CHAPTER IV
There was a smell of sour cabbage soup in the palace. This soup was being cooked for the imperial dinner. Peter liked it; he preferred the simple dishes of the soldiers.
The Tsar disliked spending much time at meals; the dishes were served in rapid succession through a window straight from the kitchen. The latter was neat, tiled, and its walls hung with bright copper pans—as in old Dutch houses.
Besides the soup the dinner consisted of buckwheat, Flensbourg oysters, brawn, sprats, roasted meat, with cucumbers and pickled lemons, ducks’ feet in sour sauce. After dinner, nuts, apples and Limbourg cheese were brought in. For drinks kvas, and French red wine. One servant only waited at table.
As usual, guests were invited to dinner: James Bruce, the Court physician, Blumentrost, an English captain, the Kammerjunker Mons, and Miss Hamilton, lady-in-waiting. Peter had invited Mons as a surprise for Catherine; and when she heard of it, she, in her turn, invited the court lady Hamilton. Perhaps she did it to suggest to her husband that she was not quite ignorant of his mistresses. It was that same Hamilton, a Scotchwoman by birth, proud, pure, cold as a marble Diana to look at, whose name had been whispered, when in the Summer Garden the body of an infant, wrapt in a napkin belonging to the palace, had been found in the water pipe of a fountain. At table she remained silent; her pale face seemed bloodless.

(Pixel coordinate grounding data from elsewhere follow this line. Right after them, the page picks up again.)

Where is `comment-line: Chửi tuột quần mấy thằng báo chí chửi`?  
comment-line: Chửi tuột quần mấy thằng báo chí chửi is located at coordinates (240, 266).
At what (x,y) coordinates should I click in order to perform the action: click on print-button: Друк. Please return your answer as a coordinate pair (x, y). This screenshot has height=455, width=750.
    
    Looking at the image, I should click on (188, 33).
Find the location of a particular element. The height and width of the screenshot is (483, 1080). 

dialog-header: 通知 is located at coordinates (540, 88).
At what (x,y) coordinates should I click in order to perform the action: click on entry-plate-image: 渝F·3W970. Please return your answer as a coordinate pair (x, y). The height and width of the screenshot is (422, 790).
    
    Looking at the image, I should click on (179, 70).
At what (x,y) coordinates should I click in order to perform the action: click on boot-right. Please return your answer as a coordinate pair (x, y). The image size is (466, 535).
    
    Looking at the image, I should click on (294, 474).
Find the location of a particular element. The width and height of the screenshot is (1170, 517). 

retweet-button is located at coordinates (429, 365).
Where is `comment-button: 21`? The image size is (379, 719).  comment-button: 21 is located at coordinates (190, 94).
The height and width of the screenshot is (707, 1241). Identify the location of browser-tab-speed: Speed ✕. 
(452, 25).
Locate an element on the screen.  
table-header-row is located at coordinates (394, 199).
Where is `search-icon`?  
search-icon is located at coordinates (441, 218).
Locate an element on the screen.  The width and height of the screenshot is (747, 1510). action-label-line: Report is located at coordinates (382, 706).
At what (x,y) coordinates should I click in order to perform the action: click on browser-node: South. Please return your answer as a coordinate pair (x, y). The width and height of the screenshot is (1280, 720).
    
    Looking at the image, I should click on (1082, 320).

Conversation flagged, notwithstanding Catherine’s efforts to keep it going.
She related a dream she had had—a savage white-furred animal with a crown on its head bearing three lighted candles, repeatedly roared at her.
Peter was fond of dreams, and would often at night note them down on his slate. He, too, related his dream: Water everywhere; manœuvres at sea; vessels, and galleys; he had noticed in his dream that the sails and masts were out of proportion.
“Ah, little father,” Catherine fondly exclaimed, “you are continually worrying about the ships; even sleep brings you no peace.”